DATA FOR THE TASK
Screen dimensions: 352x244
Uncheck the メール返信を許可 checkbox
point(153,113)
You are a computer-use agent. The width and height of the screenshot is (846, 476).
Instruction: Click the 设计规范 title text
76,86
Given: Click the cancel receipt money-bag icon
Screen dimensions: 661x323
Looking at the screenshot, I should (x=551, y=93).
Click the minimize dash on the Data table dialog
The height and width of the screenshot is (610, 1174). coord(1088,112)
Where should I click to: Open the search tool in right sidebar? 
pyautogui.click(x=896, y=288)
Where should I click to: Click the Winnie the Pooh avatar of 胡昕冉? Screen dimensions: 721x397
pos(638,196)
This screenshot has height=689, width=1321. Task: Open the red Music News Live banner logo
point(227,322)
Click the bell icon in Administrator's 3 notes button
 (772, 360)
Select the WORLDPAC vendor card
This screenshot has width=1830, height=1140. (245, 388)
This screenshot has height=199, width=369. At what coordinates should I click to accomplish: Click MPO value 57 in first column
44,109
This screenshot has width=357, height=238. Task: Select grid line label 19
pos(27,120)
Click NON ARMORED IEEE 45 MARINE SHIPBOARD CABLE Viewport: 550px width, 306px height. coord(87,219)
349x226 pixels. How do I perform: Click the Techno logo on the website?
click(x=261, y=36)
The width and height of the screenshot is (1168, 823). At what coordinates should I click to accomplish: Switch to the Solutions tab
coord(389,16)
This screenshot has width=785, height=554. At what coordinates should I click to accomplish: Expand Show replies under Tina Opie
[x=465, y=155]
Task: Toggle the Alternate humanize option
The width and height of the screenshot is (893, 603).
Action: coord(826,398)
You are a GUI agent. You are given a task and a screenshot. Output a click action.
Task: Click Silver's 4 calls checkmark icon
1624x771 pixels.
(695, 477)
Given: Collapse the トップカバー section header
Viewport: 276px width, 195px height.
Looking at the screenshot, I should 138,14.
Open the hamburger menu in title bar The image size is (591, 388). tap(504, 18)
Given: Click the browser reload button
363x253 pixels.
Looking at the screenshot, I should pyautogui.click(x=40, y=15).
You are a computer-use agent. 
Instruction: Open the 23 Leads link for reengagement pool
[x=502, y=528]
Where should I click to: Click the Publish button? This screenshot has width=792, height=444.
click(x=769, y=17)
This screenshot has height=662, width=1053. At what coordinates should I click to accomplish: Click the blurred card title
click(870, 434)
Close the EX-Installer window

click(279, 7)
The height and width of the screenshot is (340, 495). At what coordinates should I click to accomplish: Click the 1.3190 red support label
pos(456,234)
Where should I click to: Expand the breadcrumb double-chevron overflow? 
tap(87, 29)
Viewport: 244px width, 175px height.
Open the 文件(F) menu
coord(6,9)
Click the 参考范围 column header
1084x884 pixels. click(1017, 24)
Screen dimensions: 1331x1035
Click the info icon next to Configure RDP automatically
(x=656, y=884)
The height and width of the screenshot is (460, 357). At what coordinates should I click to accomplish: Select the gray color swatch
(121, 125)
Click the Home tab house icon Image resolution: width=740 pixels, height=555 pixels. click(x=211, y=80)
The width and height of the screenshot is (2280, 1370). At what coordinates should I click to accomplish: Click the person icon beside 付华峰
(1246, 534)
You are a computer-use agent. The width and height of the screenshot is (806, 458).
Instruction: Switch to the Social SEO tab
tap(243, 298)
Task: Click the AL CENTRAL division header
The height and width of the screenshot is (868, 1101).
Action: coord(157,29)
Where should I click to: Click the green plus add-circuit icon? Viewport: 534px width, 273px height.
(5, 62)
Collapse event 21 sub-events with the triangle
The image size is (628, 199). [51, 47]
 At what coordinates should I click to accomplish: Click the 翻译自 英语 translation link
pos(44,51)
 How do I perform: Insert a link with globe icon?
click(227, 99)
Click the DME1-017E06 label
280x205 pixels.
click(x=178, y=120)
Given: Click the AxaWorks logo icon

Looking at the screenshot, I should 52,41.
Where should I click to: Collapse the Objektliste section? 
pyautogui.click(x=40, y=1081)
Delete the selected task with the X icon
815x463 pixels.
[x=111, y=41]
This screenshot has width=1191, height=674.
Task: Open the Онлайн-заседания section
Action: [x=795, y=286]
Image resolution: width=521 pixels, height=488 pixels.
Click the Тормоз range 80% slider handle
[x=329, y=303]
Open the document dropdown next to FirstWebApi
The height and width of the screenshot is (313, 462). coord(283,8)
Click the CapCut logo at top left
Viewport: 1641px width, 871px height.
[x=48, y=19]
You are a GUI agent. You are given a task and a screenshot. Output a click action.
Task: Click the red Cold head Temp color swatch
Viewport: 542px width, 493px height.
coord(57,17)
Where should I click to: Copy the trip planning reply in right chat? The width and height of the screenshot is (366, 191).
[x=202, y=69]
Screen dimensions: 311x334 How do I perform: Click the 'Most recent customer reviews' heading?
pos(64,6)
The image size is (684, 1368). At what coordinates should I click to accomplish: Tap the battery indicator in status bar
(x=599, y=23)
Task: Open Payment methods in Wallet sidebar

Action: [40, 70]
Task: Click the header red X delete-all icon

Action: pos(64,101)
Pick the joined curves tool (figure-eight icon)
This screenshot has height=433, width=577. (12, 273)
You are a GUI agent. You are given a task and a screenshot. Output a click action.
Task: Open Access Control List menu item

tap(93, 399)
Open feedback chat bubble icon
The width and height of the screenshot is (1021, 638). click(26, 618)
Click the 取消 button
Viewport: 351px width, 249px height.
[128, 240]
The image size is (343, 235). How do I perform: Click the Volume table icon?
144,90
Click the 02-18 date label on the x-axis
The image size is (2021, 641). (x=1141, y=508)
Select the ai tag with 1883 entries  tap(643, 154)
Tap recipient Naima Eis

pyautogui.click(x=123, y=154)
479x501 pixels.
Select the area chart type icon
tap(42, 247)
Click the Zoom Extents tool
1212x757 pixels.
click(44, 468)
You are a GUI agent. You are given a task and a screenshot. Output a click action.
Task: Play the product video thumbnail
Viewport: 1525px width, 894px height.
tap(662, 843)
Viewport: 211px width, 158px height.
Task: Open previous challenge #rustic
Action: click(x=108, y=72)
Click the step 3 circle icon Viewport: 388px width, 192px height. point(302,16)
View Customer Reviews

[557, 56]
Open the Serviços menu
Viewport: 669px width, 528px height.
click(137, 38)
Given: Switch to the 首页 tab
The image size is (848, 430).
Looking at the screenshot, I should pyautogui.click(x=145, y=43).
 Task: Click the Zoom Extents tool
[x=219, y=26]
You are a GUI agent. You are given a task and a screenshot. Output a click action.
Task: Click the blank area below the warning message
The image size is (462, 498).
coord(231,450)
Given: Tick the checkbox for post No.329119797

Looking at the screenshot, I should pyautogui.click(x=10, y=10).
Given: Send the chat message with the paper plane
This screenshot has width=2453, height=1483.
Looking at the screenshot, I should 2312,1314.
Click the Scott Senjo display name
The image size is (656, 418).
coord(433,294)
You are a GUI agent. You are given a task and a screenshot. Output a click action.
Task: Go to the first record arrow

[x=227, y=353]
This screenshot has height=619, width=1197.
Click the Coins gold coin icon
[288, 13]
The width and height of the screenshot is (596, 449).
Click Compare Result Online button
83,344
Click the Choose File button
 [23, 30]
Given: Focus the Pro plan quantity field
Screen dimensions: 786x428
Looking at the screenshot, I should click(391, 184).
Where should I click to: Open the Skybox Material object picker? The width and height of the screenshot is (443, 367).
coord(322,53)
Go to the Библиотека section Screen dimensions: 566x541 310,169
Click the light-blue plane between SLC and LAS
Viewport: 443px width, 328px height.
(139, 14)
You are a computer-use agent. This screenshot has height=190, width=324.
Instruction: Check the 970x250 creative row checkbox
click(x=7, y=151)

EXERCISE AIM
Please reproduce every one of the entries above, character for character.

EXERCISE RESPONSE
Screen dimensions: 352x244
Uncheck the メール返信を許可 checkbox
point(153,113)
You are a computer-use agent. The width and height of the screenshot is (846, 476).
Instruction: Click the 设计规范 title text
76,86
Given: Click the cancel receipt money-bag icon
Screen dimensions: 661x323
Looking at the screenshot, I should (x=551, y=93).
Click the minimize dash on the Data table dialog
The height and width of the screenshot is (610, 1174). coord(1088,112)
Where should I click to: Open the search tool in right sidebar? 
pyautogui.click(x=896, y=288)
Where should I click to: Click the Winnie the Pooh avatar of 胡昕冉? Screen dimensions: 721x397
pos(638,196)
This screenshot has height=689, width=1321. Task: Open the red Music News Live banner logo
point(227,322)
Click the bell icon in Administrator's 3 notes button
 (772, 360)
Select the WORLDPAC vendor card
This screenshot has width=1830, height=1140. (245, 388)
This screenshot has height=199, width=369. At what coordinates should I click to accomplish: Click MPO value 57 in first column
44,109
This screenshot has width=357, height=238. Task: Select grid line label 19
pos(27,120)
Click NON ARMORED IEEE 45 MARINE SHIPBOARD CABLE Viewport: 550px width, 306px height. coord(87,219)
349x226 pixels. How do I perform: Click the Techno logo on the website?
click(x=261, y=36)
The width and height of the screenshot is (1168, 823). At what coordinates should I click to accomplish: Switch to the Solutions tab
coord(389,16)
This screenshot has width=785, height=554. At what coordinates should I click to accomplish: Expand Show replies under Tina Opie
[x=465, y=155]
Task: Toggle the Alternate humanize option
The width and height of the screenshot is (893, 603).
Action: coord(826,398)
You are a GUI agent. You are given a task and a screenshot. Output a click action.
Task: Click Silver's 4 calls checkmark icon
1624x771 pixels.
(695, 477)
Given: Collapse the トップカバー section header
Viewport: 276px width, 195px height.
Looking at the screenshot, I should 138,14.
Open the hamburger menu in title bar The image size is (591, 388). tap(504, 18)
Given: Click the browser reload button
363x253 pixels.
Looking at the screenshot, I should pyautogui.click(x=40, y=15).
You are a computer-use agent. 
Instruction: Open the 23 Leads link for reengagement pool
[x=502, y=528]
Where should I click to: Click the Publish button? This screenshot has width=792, height=444.
click(x=769, y=17)
This screenshot has height=662, width=1053. At what coordinates should I click to accomplish: Click the blurred card title
click(870, 434)
Close the EX-Installer window

click(279, 7)
The height and width of the screenshot is (340, 495). At what coordinates should I click to accomplish: Click the 1.3190 red support label
pos(456,234)
Where should I click to: Expand the breadcrumb double-chevron overflow? 
tap(87, 29)
Viewport: 244px width, 175px height.
Open the 文件(F) menu
coord(6,9)
Click the 参考范围 column header
1084x884 pixels. click(1017, 24)
Screen dimensions: 1331x1035
Click the info icon next to Configure RDP automatically
(x=656, y=884)
The height and width of the screenshot is (460, 357). At what coordinates should I click to accomplish: Select the gray color swatch
(121, 125)
Click the Home tab house icon Image resolution: width=740 pixels, height=555 pixels. click(x=211, y=80)
The width and height of the screenshot is (2280, 1370). At what coordinates should I click to accomplish: Click the person icon beside 付华峰
(1246, 534)
You are a computer-use agent. The width and height of the screenshot is (806, 458).
Instruction: Switch to the Social SEO tab
tap(243, 298)
Task: Click the AL CENTRAL division header
The height and width of the screenshot is (868, 1101).
Action: coord(157,29)
Where should I click to: Click the green plus add-circuit icon? Viewport: 534px width, 273px height.
(5, 62)
Collapse event 21 sub-events with the triangle
The image size is (628, 199). [51, 47]
 At what coordinates should I click to accomplish: Click the 翻译自 英语 translation link
pos(44,51)
 How do I perform: Insert a link with globe icon?
click(227, 99)
Click the DME1-017E06 label
280x205 pixels.
click(x=178, y=120)
Given: Click the AxaWorks logo icon

Looking at the screenshot, I should 52,41.
Where should I click to: Collapse the Objektliste section? 
pyautogui.click(x=40, y=1081)
Delete the selected task with the X icon
815x463 pixels.
[x=111, y=41]
This screenshot has width=1191, height=674.
Task: Open the Онлайн-заседания section
Action: [x=795, y=286]
Image resolution: width=521 pixels, height=488 pixels.
Click the Тормоз range 80% slider handle
[x=329, y=303]
Open the document dropdown next to FirstWebApi
The height and width of the screenshot is (313, 462). coord(283,8)
Click the CapCut logo at top left
Viewport: 1641px width, 871px height.
[x=48, y=19]
You are a GUI agent. You are given a task and a screenshot. Output a click action.
Task: Click the red Cold head Temp color swatch
Viewport: 542px width, 493px height.
coord(57,17)
Where should I click to: Copy the trip planning reply in right chat? The width and height of the screenshot is (366, 191).
[x=202, y=69]
Screen dimensions: 311x334 How do I perform: Click the 'Most recent customer reviews' heading?
pos(64,6)
The image size is (684, 1368). At what coordinates should I click to accomplish: Tap the battery indicator in status bar
(x=599, y=23)
Task: Open Payment methods in Wallet sidebar

Action: [40, 70]
Task: Click the header red X delete-all icon

Action: pos(64,101)
Pick the joined curves tool (figure-eight icon)
This screenshot has height=433, width=577. (12, 273)
You are a GUI agent. You are given a task and a screenshot. Output a click action.
Task: Open Access Control List menu item

tap(93, 399)
Open feedback chat bubble icon
The width and height of the screenshot is (1021, 638). click(26, 618)
Click the 取消 button
Viewport: 351px width, 249px height.
[128, 240]
The image size is (343, 235). How do I perform: Click the Volume table icon?
144,90
Click the 02-18 date label on the x-axis
The image size is (2021, 641). (x=1141, y=508)
Select the ai tag with 1883 entries  tap(643, 154)
Tap recipient Naima Eis

pyautogui.click(x=123, y=154)
479x501 pixels.
Select the area chart type icon
tap(42, 247)
Click the Zoom Extents tool
1212x757 pixels.
click(44, 468)
You are a GUI agent. You are given a task and a screenshot. Output a click action.
Task: Play the product video thumbnail
Viewport: 1525px width, 894px height.
tap(662, 843)
Viewport: 211px width, 158px height.
Task: Open previous challenge #rustic
Action: click(x=108, y=72)
Click the step 3 circle icon Viewport: 388px width, 192px height. point(302,16)
View Customer Reviews

[557, 56]
Open the Serviços menu
Viewport: 669px width, 528px height.
click(137, 38)
Given: Switch to the 首页 tab
The image size is (848, 430).
Looking at the screenshot, I should pyautogui.click(x=145, y=43).
 Task: Click the Zoom Extents tool
[x=219, y=26]
You are a GUI agent. You are given a task and a screenshot. Output a click action.
Task: Click the blank area below the warning message
The image size is (462, 498).
coord(231,450)
Given: Tick the checkbox for post No.329119797

Looking at the screenshot, I should pyautogui.click(x=10, y=10).
Given: Send the chat message with the paper plane
This screenshot has width=2453, height=1483.
Looking at the screenshot, I should 2312,1314.
Click the Scott Senjo display name
The image size is (656, 418).
coord(433,294)
You are a GUI agent. You are given a task and a screenshot. Output a click action.
Task: Go to the first record arrow

[x=227, y=353]
This screenshot has height=619, width=1197.
Click the Coins gold coin icon
[288, 13]
The width and height of the screenshot is (596, 449).
Click Compare Result Online button
83,344
Click the Choose File button
 [23, 30]
Given: Focus the Pro plan quantity field
Screen dimensions: 786x428
Looking at the screenshot, I should click(391, 184).
Where should I click to: Open the Skybox Material object picker? The width and height of the screenshot is (443, 367).
coord(322,53)
Go to the Библиотека section Screen dimensions: 566x541 310,169
Click the light-blue plane between SLC and LAS
Viewport: 443px width, 328px height.
(139, 14)
You are a computer-use agent. This screenshot has height=190, width=324.
Instruction: Check the 970x250 creative row checkbox
click(x=7, y=151)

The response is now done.